Na de bootrit van drie uur en de bezorgdheid over het vermiste geld begonnen we aan onze lange reis naar Santa Marta in Colombia. Eerst vlogen we weer met het mini-vliegtuig naar Ciudad Bolivar, waar we werden opgehaald door Jochen, alweer een Duitser in Venezuela. Spullen opgehaald bij de posada en daarna anderhalf uur met de auto naar het vliegveld in Puerto Ordaz.
Jochen was een bron van informatie over de politieke situatie in Venezuela en had handige tips voor corrupte militairen bij controleposten. Over heel het land zijn talloze controleposten waar je spullen doorzocht kunnen worden, op zoek naar… ja naar wat eigenlijk? Drugs naar Colombia toe smokkelen lijkt weinig zinvol en vuurwapens zijn gewoon legaal. Het gaat voornamelijk om contraband, gesubsidieerde goederen die vanuit het socialistische Venezuela naar Amerika-lievend Colombia worden gesmokkeld.
Geen wonder, als een fles rum voor 80 dollarcent te koop is en je een tank voor 20 dollarcent kunt vullen. Buitenlanders worden gewantrouwd en kunnen meer problemen ondervinden bij de grens. Maar… vrouwen worden niet of nauwelijks gecontroleerd uit angst voor beschuldigingen van sexuele intimidatie. Vanaf dat moment het geld maar naar mijn baggage verplaatst.
Het actuele topic in Venezuela is uiteraard de inflatie, die dit jaar weer rond de 40% ligt en geloof het of niet het gebrek aan toiletpapier. Het land ligt op zijn gat dus er wordt vrijwel niets in eigen land geproduceerd, wat er toe leidt dat van alles en nog wat geimporteerd moet worden. Gelukkig heeft “democratisch verkozen” president Morales in een cadena, overheidsaankondiging die de tv-programmering onderbreekt, aangekondigd 50 miljoen rollen besteld te hebben. Magertjes voor een populatie van 27 miljoen mensen, maar het volk klapt en juicht.
Vanuit Puerto Ordaz vlogen we naar Caracas vanwaar we verder vlogen naar Maracaibo, de tweede grootste stad van Venezuela. Omdat we hier rond 11 uur in de avond aankwamen moesten we de nacht op het vliegveld doorbrengen. Op het vliegveld in Puerto Ordaz werden we nog gedwongen de dubbele prijs voor water te betalen, wat ons zo verschrikkelijk irriteert. In Maracaibo hadden we geen aansteker, mag niet mee op nationale vluchten, dus een sigaretje gerookt met de politie die de boel daar beveiligd. Het duurde niet lang of de agent bood me aan dollars te wisselen tegen de zwarte markt wisselkoers, corrupt indeed. Daarnaast overtuigden jan en alleman me ervan dat er absoluut geen bussen naar de grens reden.

◆ **TE MAKEN OPDRACHTEN**:
a) Neem uit de reistekst letterlijk het gedeelte over dat begint bij "Vanuit Puerto Ordaz" en eindigt bij "de grens reden.".
b) Geef alle steden die in de reistekst bij naam worden genoemd.
De onderstaande items zijn voor het werk met de reistekst niet nodig.

[Geëxtraheerde gegevens]
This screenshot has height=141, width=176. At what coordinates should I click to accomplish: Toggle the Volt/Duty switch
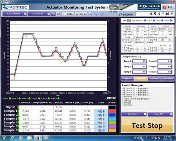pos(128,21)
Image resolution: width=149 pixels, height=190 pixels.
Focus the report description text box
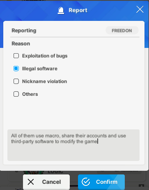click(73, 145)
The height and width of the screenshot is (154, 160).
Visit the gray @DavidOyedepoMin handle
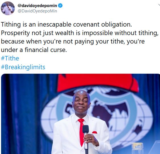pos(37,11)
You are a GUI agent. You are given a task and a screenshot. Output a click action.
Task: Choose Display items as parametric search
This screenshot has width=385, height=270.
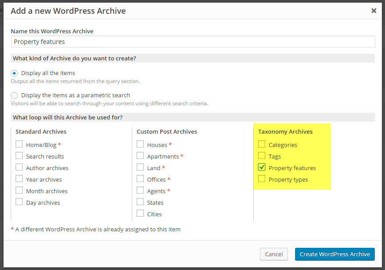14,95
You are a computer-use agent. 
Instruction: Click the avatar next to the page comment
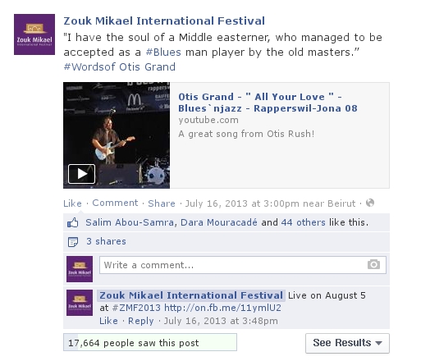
---
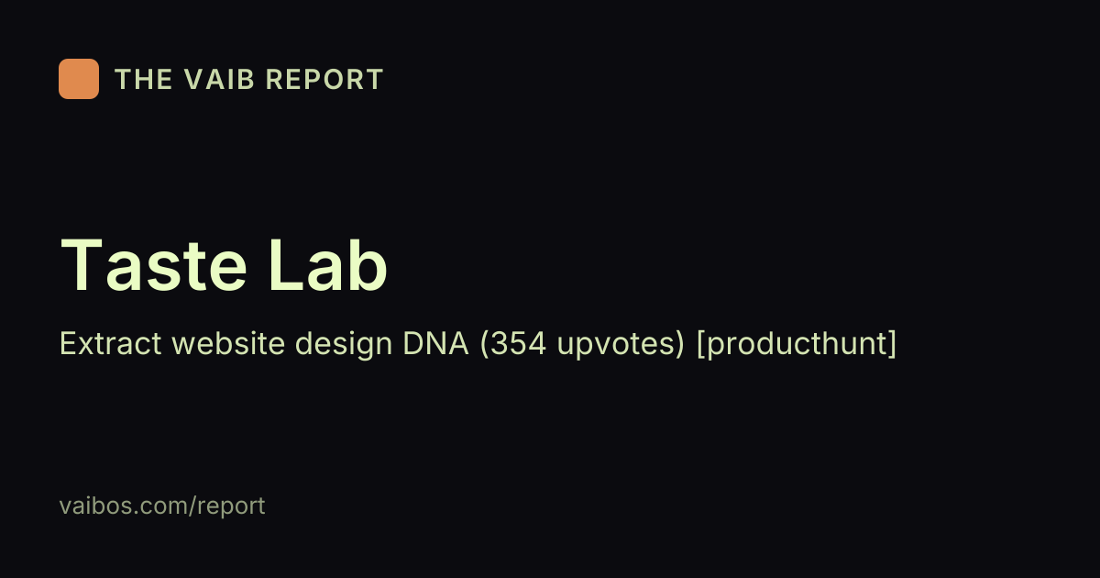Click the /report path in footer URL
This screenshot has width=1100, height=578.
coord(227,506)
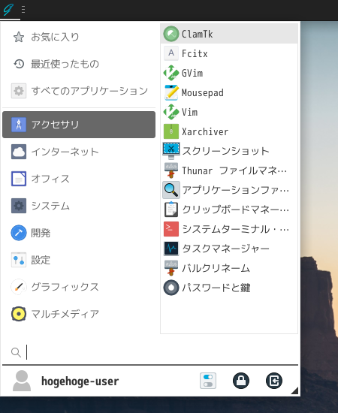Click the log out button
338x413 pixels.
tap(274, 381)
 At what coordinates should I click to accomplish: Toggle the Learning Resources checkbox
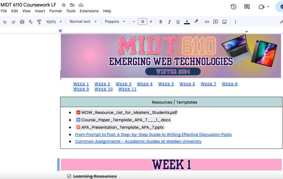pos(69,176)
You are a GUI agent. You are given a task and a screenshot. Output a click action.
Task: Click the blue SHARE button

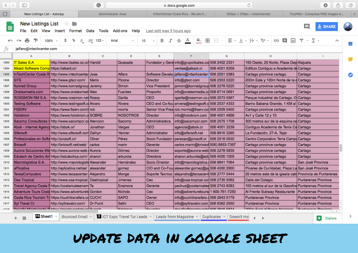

◆ **ANTWOORDEN PER ITEM**:
a)
Vanuit Puerto Ordaz vlogen we naar Caracas vanwaar we verder vlogen naar Maracaibo, de tweede grootste stad van Venezuela. Omdat we hier rond 11 uur in de avond aankwamen moesten we de nacht op het vliegveld doorbrengen. Op het vliegveld in Puerto Ordaz werden we nog gedwongen de dubbele prijs voor water te betalen, wat ons zo verschrikkelijk irriteert. In Maracaibo hadden we geen aansteker, mag niet mee op nationale vluchten, dus een sigaretje gerookt met de politie die de boel daar beveiligd. Het duurde niet lang of de agent bood me aan dollars te wisselen tegen de zwarte markt wisselkoers, corrupt indeed. Daarnaast overtuigden jan en alleman me ervan dat er absoluut geen bussen naar de grens reden.

b) Santa Marta, Ciudad Bolivar, Puerto Ordaz, Caracas, Maracaibo